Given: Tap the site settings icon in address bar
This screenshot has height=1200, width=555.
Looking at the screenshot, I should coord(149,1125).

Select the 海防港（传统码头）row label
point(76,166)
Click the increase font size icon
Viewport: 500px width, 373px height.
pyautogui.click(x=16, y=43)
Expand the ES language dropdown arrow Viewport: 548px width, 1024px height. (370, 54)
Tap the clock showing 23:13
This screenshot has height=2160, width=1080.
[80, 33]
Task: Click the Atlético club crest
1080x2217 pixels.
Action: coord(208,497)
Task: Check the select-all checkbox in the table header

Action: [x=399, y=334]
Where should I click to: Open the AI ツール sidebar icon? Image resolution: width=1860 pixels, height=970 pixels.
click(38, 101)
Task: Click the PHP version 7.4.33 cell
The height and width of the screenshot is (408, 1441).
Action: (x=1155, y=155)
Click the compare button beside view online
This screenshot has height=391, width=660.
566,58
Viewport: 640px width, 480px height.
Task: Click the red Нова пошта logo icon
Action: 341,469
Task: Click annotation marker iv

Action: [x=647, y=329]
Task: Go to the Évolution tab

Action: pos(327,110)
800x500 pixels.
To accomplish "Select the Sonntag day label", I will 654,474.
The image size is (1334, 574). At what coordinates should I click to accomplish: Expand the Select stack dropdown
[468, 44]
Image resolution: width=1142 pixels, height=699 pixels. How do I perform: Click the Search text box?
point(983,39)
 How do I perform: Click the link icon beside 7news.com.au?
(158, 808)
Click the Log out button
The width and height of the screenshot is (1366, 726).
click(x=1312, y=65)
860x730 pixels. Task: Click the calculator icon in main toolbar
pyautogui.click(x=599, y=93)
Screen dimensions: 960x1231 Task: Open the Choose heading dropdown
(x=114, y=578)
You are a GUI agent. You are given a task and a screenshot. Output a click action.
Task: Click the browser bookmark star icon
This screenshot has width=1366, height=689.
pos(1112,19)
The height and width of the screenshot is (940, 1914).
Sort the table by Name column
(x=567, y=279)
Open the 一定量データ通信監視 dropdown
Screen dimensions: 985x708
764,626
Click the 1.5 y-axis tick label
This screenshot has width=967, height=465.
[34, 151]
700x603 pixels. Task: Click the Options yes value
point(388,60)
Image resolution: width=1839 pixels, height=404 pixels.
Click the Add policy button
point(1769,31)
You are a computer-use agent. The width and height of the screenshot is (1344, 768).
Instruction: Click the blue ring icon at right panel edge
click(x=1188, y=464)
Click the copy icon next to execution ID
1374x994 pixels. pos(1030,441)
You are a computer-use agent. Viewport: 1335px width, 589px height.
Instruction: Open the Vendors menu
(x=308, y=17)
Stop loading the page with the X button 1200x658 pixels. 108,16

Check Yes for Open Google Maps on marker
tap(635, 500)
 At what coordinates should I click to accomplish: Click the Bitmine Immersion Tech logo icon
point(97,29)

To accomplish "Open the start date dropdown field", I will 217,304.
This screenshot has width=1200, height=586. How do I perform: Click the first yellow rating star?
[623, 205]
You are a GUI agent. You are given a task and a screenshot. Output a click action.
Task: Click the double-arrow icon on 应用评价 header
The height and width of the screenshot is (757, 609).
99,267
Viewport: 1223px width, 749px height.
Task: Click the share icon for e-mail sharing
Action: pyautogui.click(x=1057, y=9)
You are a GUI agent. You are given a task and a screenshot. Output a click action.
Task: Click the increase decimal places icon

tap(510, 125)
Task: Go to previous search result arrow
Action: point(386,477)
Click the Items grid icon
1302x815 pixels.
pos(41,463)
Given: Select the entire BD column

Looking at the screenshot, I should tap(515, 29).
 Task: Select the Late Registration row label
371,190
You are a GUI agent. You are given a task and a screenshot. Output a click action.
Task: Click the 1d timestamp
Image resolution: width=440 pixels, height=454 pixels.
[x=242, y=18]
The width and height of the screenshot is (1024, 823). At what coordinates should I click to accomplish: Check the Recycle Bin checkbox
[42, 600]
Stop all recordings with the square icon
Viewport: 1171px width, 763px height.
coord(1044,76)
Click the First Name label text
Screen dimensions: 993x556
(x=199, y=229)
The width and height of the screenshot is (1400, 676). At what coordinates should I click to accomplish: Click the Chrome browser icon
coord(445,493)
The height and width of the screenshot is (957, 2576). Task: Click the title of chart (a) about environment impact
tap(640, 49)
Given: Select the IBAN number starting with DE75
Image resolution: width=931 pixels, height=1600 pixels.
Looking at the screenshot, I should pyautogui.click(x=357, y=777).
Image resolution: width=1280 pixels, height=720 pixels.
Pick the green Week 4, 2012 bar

- _What to produce_
Reproduce the material above without altering a single character.

- _Exercise output_
Given: Tap the site settings icon in address bar
This screenshot has height=1200, width=555.
Looking at the screenshot, I should coord(149,1125).

Select the 海防港（传统码头）row label
point(76,166)
Click the increase font size icon
Viewport: 500px width, 373px height.
pyautogui.click(x=16, y=43)
Expand the ES language dropdown arrow Viewport: 548px width, 1024px height. (370, 54)
Tap the clock showing 23:13
This screenshot has height=2160, width=1080.
[80, 33]
Task: Click the Atlético club crest
1080x2217 pixels.
Action: coord(208,497)
Task: Check the select-all checkbox in the table header

Action: [x=399, y=334]
Where should I click to: Open the AI ツール sidebar icon? Image resolution: width=1860 pixels, height=970 pixels.
click(38, 101)
Task: Click the PHP version 7.4.33 cell
The height and width of the screenshot is (408, 1441).
Action: (x=1155, y=155)
Click the compare button beside view online
This screenshot has height=391, width=660.
566,58
Viewport: 640px width, 480px height.
Task: Click the red Нова пошта logo icon
Action: 341,469
Task: Click annotation marker iv

Action: [x=647, y=329]
Task: Go to the Évolution tab

Action: pos(327,110)
800x500 pixels.
To accomplish "Select the Sonntag day label", I will 654,474.
The image size is (1334, 574). At what coordinates should I click to accomplish: Expand the Select stack dropdown
[468, 44]
Image resolution: width=1142 pixels, height=699 pixels. How do I perform: Click the Search text box?
point(983,39)
 How do I perform: Click the link icon beside 7news.com.au?
(158, 808)
Click the Log out button
The width and height of the screenshot is (1366, 726).
click(x=1312, y=65)
860x730 pixels. Task: Click the calculator icon in main toolbar
pyautogui.click(x=599, y=93)
Screen dimensions: 960x1231 Task: Open the Choose heading dropdown
(x=114, y=578)
You are a GUI agent. You are given a task and a screenshot. Output a click action.
Task: Click the browser bookmark star icon
This screenshot has width=1366, height=689.
pos(1112,19)
The height and width of the screenshot is (940, 1914).
Sort the table by Name column
(x=567, y=279)
Open the 一定量データ通信監視 dropdown
Screen dimensions: 985x708
764,626
Click the 1.5 y-axis tick label
This screenshot has width=967, height=465.
[34, 151]
700x603 pixels. Task: Click the Options yes value
point(388,60)
Image resolution: width=1839 pixels, height=404 pixels.
Click the Add policy button
point(1769,31)
You are a computer-use agent. The width and height of the screenshot is (1344, 768).
Instruction: Click the blue ring icon at right panel edge
click(x=1188, y=464)
Click the copy icon next to execution ID
1374x994 pixels. pos(1030,441)
You are a computer-use agent. Viewport: 1335px width, 589px height.
Instruction: Open the Vendors menu
(x=308, y=17)
Stop loading the page with the X button 1200x658 pixels. 108,16

Check Yes for Open Google Maps on marker
tap(635, 500)
 At what coordinates should I click to accomplish: Click the Bitmine Immersion Tech logo icon
point(97,29)

To accomplish "Open the start date dropdown field", I will 217,304.
This screenshot has width=1200, height=586. How do I perform: Click the first yellow rating star?
[623, 205]
You are a GUI agent. You are given a task and a screenshot. Output a click action.
Task: Click the double-arrow icon on 应用评价 header
The height and width of the screenshot is (757, 609).
99,267
Viewport: 1223px width, 749px height.
Task: Click the share icon for e-mail sharing
Action: pyautogui.click(x=1057, y=9)
You are a GUI agent. You are given a task and a screenshot. Output a click action.
Task: Click the increase decimal places icon

tap(510, 125)
Task: Go to previous search result arrow
Action: point(386,477)
Click the Items grid icon
1302x815 pixels.
pos(41,463)
Given: Select the entire BD column

Looking at the screenshot, I should tap(515, 29).
 Task: Select the Late Registration row label
371,190
You are a GUI agent. You are given a task and a screenshot. Output a click action.
Task: Click the 1d timestamp
Image resolution: width=440 pixels, height=454 pixels.
[x=242, y=18]
The width and height of the screenshot is (1024, 823). At what coordinates should I click to accomplish: Check the Recycle Bin checkbox
[42, 600]
Stop all recordings with the square icon
Viewport: 1171px width, 763px height.
coord(1044,76)
Click the First Name label text
Screen dimensions: 993x556
(x=199, y=229)
The width and height of the screenshot is (1400, 676). At what coordinates should I click to accomplish: Click the Chrome browser icon
coord(445,493)
The height and width of the screenshot is (957, 2576). Task: Click the title of chart (a) about environment impact
tap(640, 49)
Given: Select the IBAN number starting with DE75
Image resolution: width=931 pixels, height=1600 pixels.
Looking at the screenshot, I should pyautogui.click(x=357, y=777).
Image resolution: width=1280 pixels, height=720 pixels.
Pick the green Week 4, 2012 bar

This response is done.